All the dread of re-ascent I felt on the way down was amply justified.

Up at the top of Montejaque, where I went after a long rest, is a 'karst garden' with a cat colony, many choice pieces of karst, two picnic tables, sweeping views of the town, and a couple of odd fenced-off shanties, from one of which faint hammering sounds come. The slab of rock above is deeply fissured, like a dirty stone glacier poised to crush the village to dust. A bilingual informational plaque says, in a phrase I probably would have used if I'd thought of it, that the karst has a "ruiniform aspect". Quite a few properties up here have 'se vende' signs, usually with German and English translations. On the way down, two middle-aged Englishmen are trying to load a large wall unit into a small car. "Maybe come up at your end. It's a big bastard."






Montejaque to Ronda

The last stage goes to Ronda, and it starts with a cobblestone road that would be charming if it weren't canted up at 30 degrees. You can't help but have occasional thoughts about how the route could be improved. "This would be a good place for a sidewalk." "This would be a good mountain to blast a tunnel through." This section, at least, is part of a well-marked trail, so is easy to follow.

At the top of the ridge is a small "hermitage" built to commemorate the end of a 17th century plague. The vultures have found a juicy thermal here, and are patrolling in large numbers. It's tempting to lie still and try to lure them in, but it was probably cruel enough panting up the switchbacks like a dying animal.
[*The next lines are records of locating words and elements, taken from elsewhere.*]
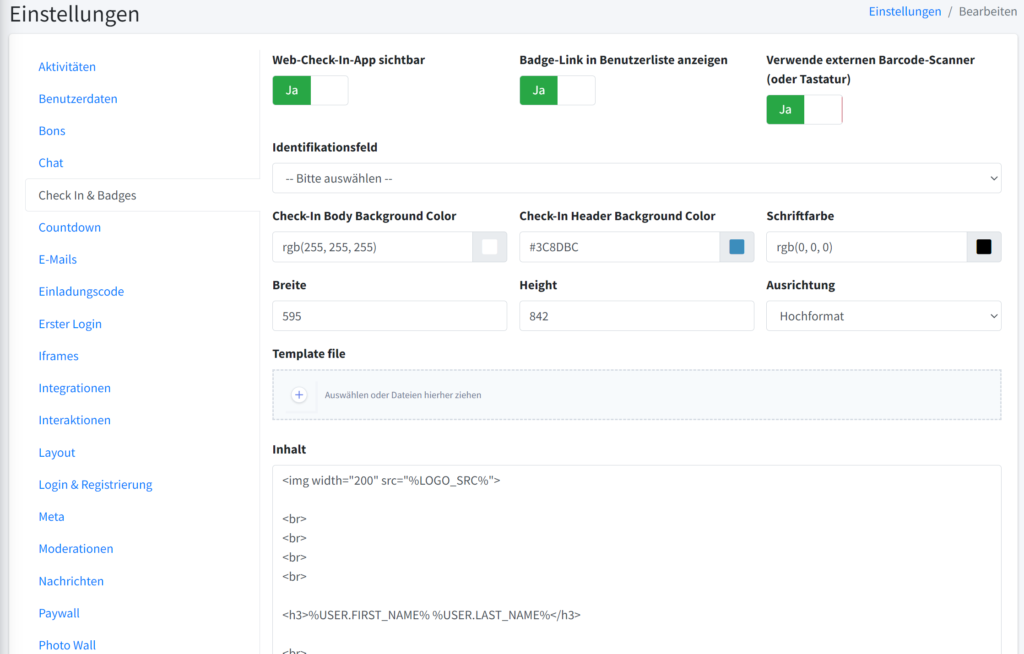Focus the Height input field
Image resolution: width=1024 pixels, height=654 pixels.
[x=636, y=316]
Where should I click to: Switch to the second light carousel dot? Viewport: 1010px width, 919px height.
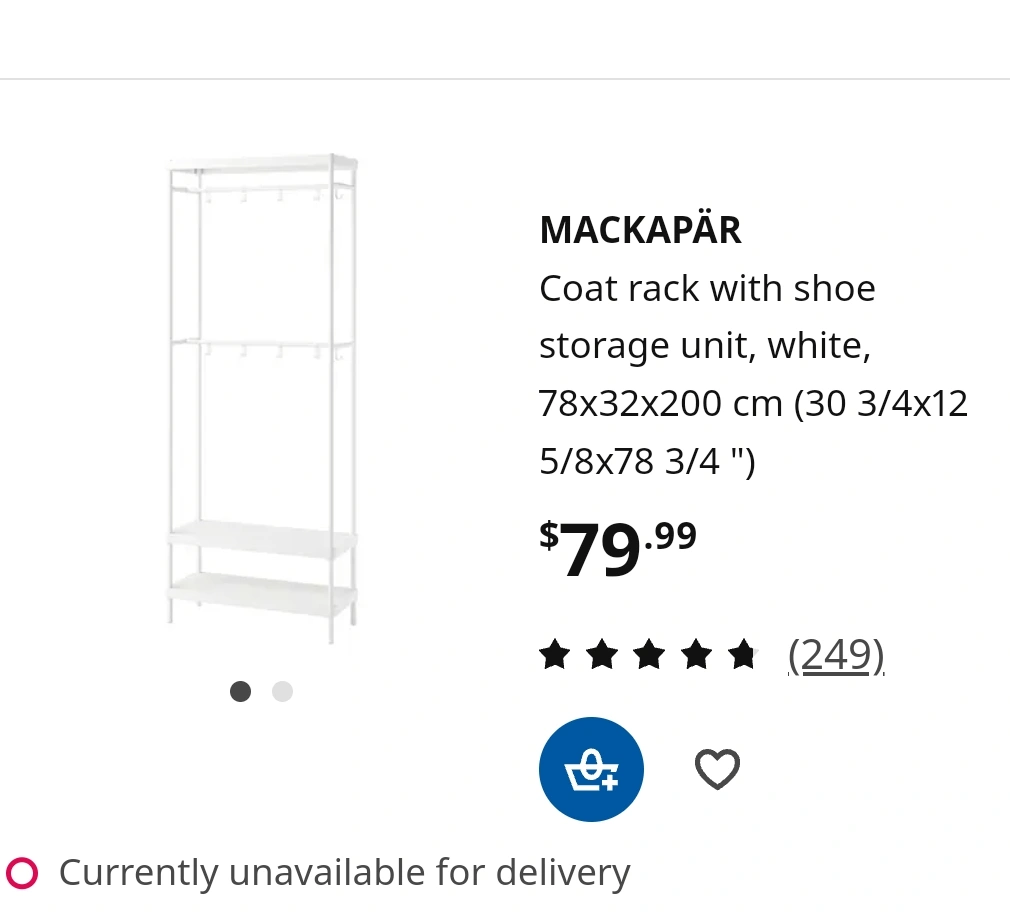282,692
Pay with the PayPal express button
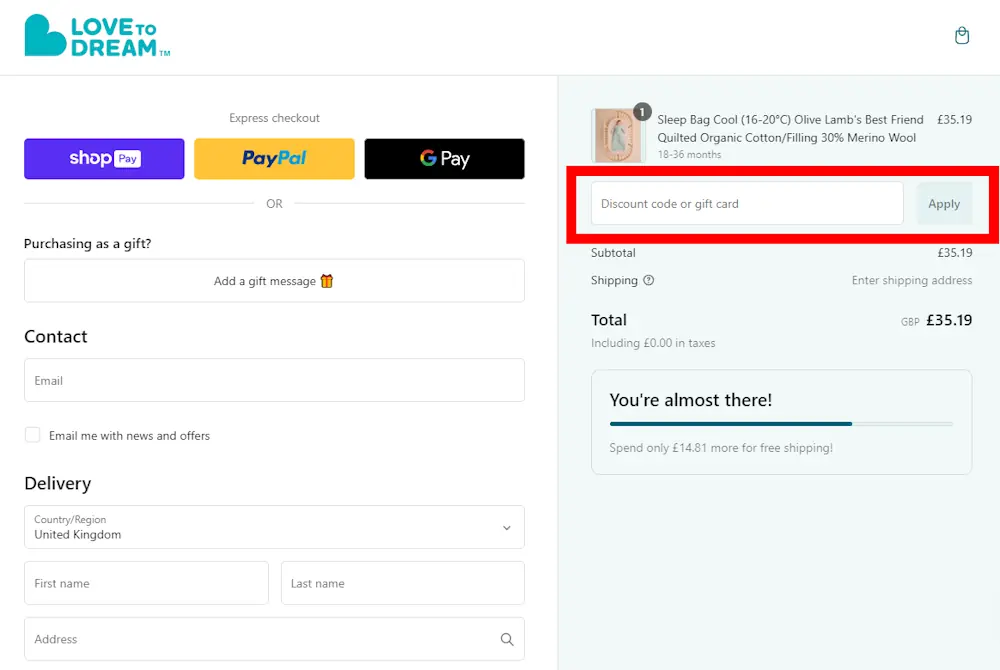1000x670 pixels. 274,158
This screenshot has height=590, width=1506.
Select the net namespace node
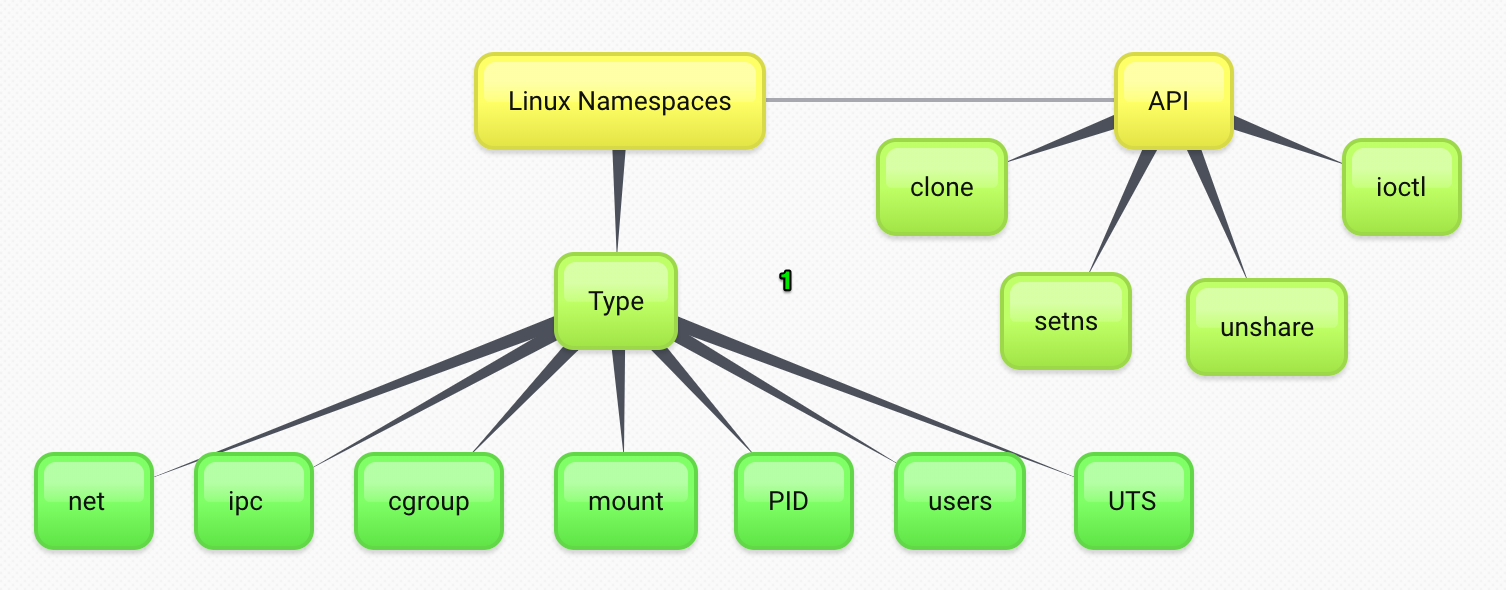click(x=93, y=501)
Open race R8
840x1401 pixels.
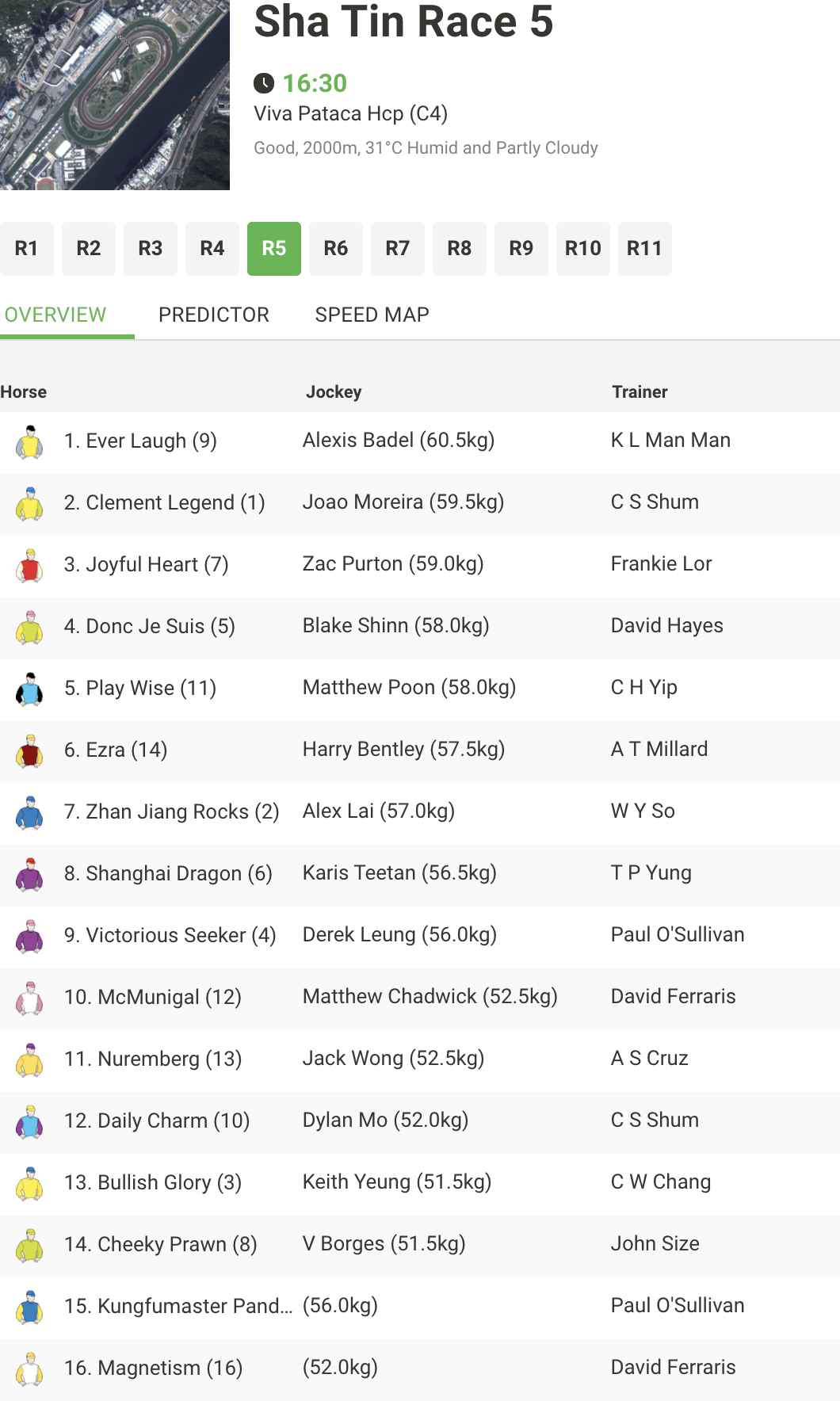460,249
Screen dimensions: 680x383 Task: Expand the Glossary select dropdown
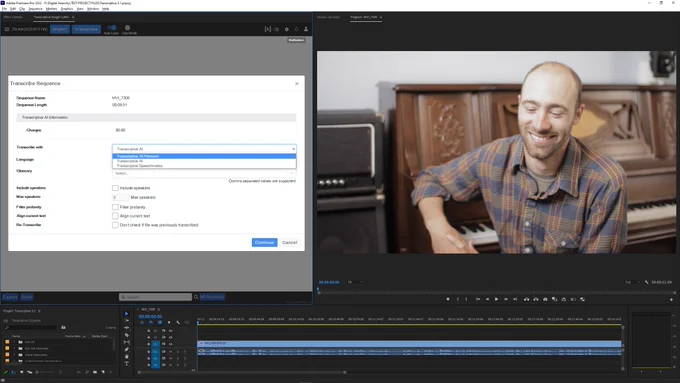click(x=204, y=173)
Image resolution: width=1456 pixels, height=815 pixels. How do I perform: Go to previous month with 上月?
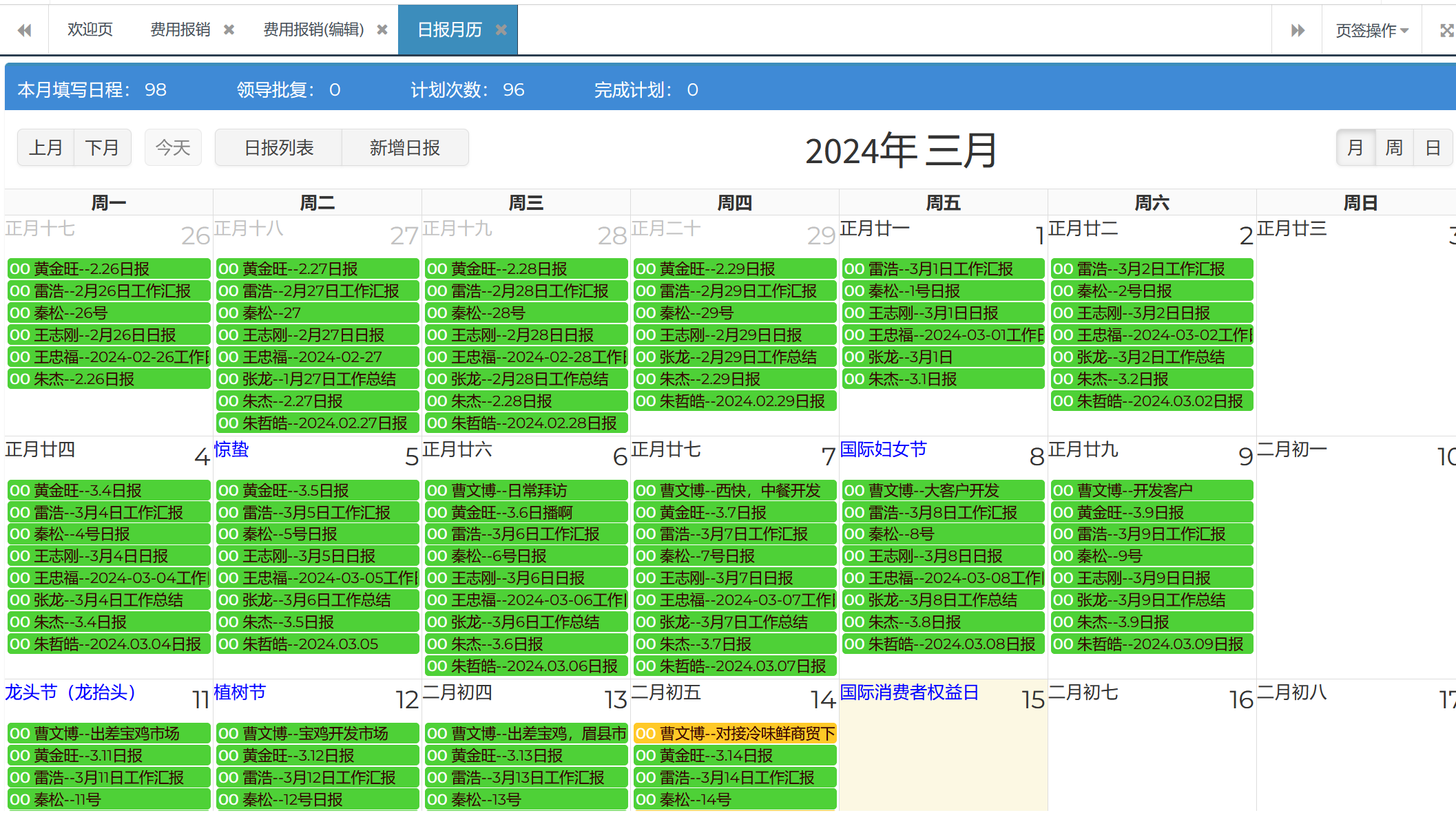[x=46, y=147]
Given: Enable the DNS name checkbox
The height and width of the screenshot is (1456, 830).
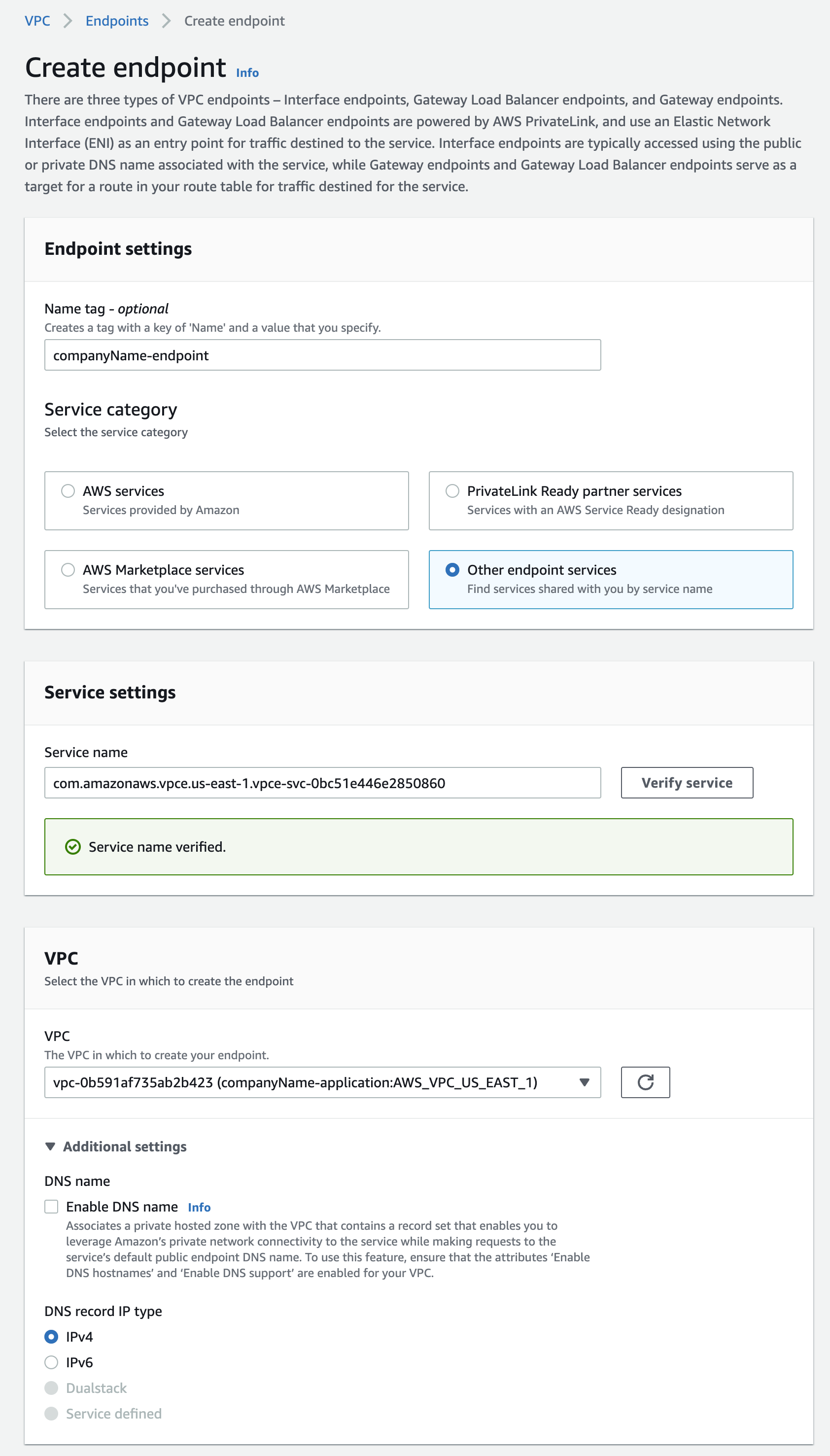Looking at the screenshot, I should [51, 1206].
Along the dirt path is another reassuring marker about the plague definitely being over and an almost overwhelmingly impressive collection of overturned bathtubs. A grumpy-looking hiker with a wrist cast, the only one I see today, stumps up towards the pass. The route goes along wide dirt roads that my tracker's eye tells me are much-used by tractors. Along the ridge are more serene flights of vultures. It's hard to understand how they do enough business to survive in such numbers. The cliffs behind are dirty gray streaked with orange, and the November Andalusian sun is at a low angle but blindingly bright.

The route swings along a little river and begins to smell of sheep manure. You don't smell the free-grazing livestock in the mountain valleys swept by sanitizing breezes, but here animals are concentrated in pens. Every property also has guard dogs who start barking while you're still well out and are still yelping triumphantly at your retreating back when you're well past. Next, there's a ruined building full of tires and sheep droppings, with the graffiti that is the clearest sign that a city is near. 

Sloping up yet another ridge past another sheep farm, there is a loose dog. Fortunately, it's the size of a kitten and just sits nonchalantly until I'm well up the road, when it starts barking after me as though it had heroically chased me off, possibly so it wouldn't be left out when the other dogs were swapping yarns about how they protected their sheep and tire piles from a sinister biped in dirty trousers.

There's a forest up on the ridge with some stone ruins, and then you're looking down into a rich, orderly valley of orchards and fields. The road plummets down into it and then winds fair-mindedly among all the properties. There's a riding school, an orchard where chainsaws ring out cheerfully and are answered by more chainsaws across the valley, and another orchard with a sign rather overselling a "dangerous dog" that's napping peacefully in the sunshine. 

You can see Ronda glimmering whitely at the edge of a distressingly huge cliff up ahead, and there's a roadside shrine labeled "Property of the Gardeners" where I eat a messy lunch while an olive-tree pruner of the old, pre-chainsaw school snip-snips with shears nearby. Further on, a thoughtful homeowner has set out a chair and table by the path, with prayer flags and a sign that says, in English, "have a little rest". 

Finally, there's the long climb up to Ronda, past its famous arched bridge and up cobbled footpaths where other tourists appear in ones and twos and then in multitudes. The old town itself buzzes with tour groups. Harpists play Enya when you sit down to rest, and people drift by with ice cream and block sidewalks to take pictures and dance deranged comic jigs next to accordionists.